June 13, 2016

7 months.

Today marks 7 whole months that we have lived without you my darling.... 7 months since I've kissed the warm bridge of your nose....and breathed in the lavender scent of your hair. 

Oh how we miss you Adalyn! Each and every day. Time passing hasn't made your absence easier to bear... But slowly Daddy and I are finding what our new "normal" is.  As we drove home today, we saw the sun breaking through some gray clouds....it's rays were so beautifully bright. We smiled thinking of you dancing around in that light. 


Here are some of the pictures I took of you this week last year! 

The past week has been rather emotional sweet girl... Daddy and I moved out of Grandma and Grandpa's basement. We know it is the right step for us.....but it was still hard. With each box I packed of your things.....my tears fell like rain. I would think of you wearing each sweet outfit I was folding. I would think of bath time as I packed up you tub and folded your towel. I breathed in the milky smell of some of your clothes that I didn't wash after you went back home to heaven....
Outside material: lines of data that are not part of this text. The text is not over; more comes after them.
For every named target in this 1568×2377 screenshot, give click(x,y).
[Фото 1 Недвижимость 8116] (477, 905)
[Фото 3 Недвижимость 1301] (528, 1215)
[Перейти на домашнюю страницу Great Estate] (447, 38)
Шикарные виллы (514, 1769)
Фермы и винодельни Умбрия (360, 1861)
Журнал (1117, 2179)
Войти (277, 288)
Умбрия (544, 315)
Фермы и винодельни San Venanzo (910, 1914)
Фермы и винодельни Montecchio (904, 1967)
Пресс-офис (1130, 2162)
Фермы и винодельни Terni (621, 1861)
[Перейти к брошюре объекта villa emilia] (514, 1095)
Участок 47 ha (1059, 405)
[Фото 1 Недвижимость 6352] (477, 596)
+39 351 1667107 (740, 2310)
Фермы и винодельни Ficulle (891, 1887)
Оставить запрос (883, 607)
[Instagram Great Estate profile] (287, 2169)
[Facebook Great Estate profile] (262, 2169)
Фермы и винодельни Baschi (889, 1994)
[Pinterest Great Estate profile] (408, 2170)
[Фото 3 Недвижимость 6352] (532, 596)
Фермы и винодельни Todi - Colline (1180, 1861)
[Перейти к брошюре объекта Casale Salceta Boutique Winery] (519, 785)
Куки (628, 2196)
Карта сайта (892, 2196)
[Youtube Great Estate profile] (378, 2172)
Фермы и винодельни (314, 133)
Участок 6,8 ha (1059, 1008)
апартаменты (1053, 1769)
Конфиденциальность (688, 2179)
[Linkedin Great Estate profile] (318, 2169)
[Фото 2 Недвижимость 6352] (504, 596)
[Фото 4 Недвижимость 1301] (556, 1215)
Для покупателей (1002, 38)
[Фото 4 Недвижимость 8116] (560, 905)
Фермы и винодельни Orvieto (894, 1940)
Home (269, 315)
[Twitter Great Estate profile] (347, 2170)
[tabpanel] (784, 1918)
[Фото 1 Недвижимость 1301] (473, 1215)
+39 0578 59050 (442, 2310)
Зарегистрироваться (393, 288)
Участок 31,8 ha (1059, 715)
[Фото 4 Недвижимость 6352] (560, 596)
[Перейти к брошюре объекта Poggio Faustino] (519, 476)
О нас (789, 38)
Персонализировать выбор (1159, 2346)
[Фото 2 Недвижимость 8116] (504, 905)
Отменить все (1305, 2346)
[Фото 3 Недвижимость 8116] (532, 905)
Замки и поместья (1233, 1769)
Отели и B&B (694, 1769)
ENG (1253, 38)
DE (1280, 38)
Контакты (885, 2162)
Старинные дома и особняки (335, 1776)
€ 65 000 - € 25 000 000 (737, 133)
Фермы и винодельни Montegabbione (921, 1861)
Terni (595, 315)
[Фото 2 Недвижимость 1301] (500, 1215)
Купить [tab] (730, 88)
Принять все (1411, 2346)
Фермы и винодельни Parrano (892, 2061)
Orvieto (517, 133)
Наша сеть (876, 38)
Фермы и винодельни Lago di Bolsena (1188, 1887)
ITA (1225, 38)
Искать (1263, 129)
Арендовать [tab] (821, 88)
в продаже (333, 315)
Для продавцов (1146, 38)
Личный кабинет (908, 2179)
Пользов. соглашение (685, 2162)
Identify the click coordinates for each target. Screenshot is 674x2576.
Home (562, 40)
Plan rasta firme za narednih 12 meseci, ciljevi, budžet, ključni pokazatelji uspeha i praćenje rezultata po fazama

My tears continued to pour as I folded up the last pair of jammies that you wore...that morning you slipped away.... They still sat by the sink in the kitchen. We haven't had the heart to move them for 7 whole months...Daddy and I both sat with tears as we boxed up your medicines... Oh how we had hoped so deeply some of those medicines would help you! Help to give us more time with you...

We've been scared to move. Scared to move away from the home we had with you. Scared to move to a place that was empty....a place that held no memories for us..
First time outside. Hey Cutie Baby!

The past week, I've realized something though....with each thing I packed....even though my heart utterly ached for you...I felt so grateful that we had time with you. Time to make memories. Time to feel you. Time to watch you grow. Time to sing you countless songs. Time to blow raspberries on your little belly. Time to take you on walks through the park... Time to lay on the grass and look at the sky. Time to feel the shower of love you gave us. 

Moving into a new home can't take those memories away. Those memories can continue to fill our new home too.

We spent the day hanging up pictures of you throughout our new house.... It was good for our hearts Addie baby. It felt good to talk of our sweet memories of you. To talk of your little squeals....and how so often it felt like you were carrying on such a happy little conversation with us.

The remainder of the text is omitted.